Goal of the exercise:
Check each line of the records below and collect those holding "computer".

[Dataset entries]

════

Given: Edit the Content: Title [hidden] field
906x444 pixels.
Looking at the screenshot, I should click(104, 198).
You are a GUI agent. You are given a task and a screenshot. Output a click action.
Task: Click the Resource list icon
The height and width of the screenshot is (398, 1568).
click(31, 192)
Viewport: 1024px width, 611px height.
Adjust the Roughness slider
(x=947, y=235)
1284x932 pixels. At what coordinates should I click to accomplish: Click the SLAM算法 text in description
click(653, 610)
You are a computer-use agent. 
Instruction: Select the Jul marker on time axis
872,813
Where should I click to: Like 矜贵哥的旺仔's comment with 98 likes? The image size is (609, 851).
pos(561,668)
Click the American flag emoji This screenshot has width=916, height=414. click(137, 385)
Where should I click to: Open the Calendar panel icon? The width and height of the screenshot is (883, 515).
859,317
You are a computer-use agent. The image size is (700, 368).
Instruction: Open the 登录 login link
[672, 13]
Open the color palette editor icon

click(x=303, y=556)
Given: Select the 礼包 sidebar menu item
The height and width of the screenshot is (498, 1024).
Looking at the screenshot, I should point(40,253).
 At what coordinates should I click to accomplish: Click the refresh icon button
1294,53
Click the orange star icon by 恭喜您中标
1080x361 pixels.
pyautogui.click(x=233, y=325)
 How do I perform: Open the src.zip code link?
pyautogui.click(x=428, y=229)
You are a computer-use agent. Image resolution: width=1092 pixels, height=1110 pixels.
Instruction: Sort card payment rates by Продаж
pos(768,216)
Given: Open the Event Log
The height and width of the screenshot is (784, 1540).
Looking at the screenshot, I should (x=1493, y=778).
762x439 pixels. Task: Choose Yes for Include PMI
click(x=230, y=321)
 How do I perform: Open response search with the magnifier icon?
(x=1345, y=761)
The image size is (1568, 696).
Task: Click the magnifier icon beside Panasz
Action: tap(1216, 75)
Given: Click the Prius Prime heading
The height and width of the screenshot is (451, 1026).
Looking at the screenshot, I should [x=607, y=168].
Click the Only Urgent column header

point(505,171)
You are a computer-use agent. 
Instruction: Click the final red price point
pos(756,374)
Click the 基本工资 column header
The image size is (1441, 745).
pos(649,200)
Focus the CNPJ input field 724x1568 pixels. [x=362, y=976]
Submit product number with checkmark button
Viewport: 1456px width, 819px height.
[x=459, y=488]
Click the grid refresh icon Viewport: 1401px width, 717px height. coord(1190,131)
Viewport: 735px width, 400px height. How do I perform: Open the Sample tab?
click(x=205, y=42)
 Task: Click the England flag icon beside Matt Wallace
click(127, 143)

════

Output for this exercise:
You are a computer-use agent. 
You are a computer-use agent. The image size is (700, 368).
You are a computer-use agent. Image resolution: width=1092 pixels, height=1110 pixels.
You are a computer-use agent. 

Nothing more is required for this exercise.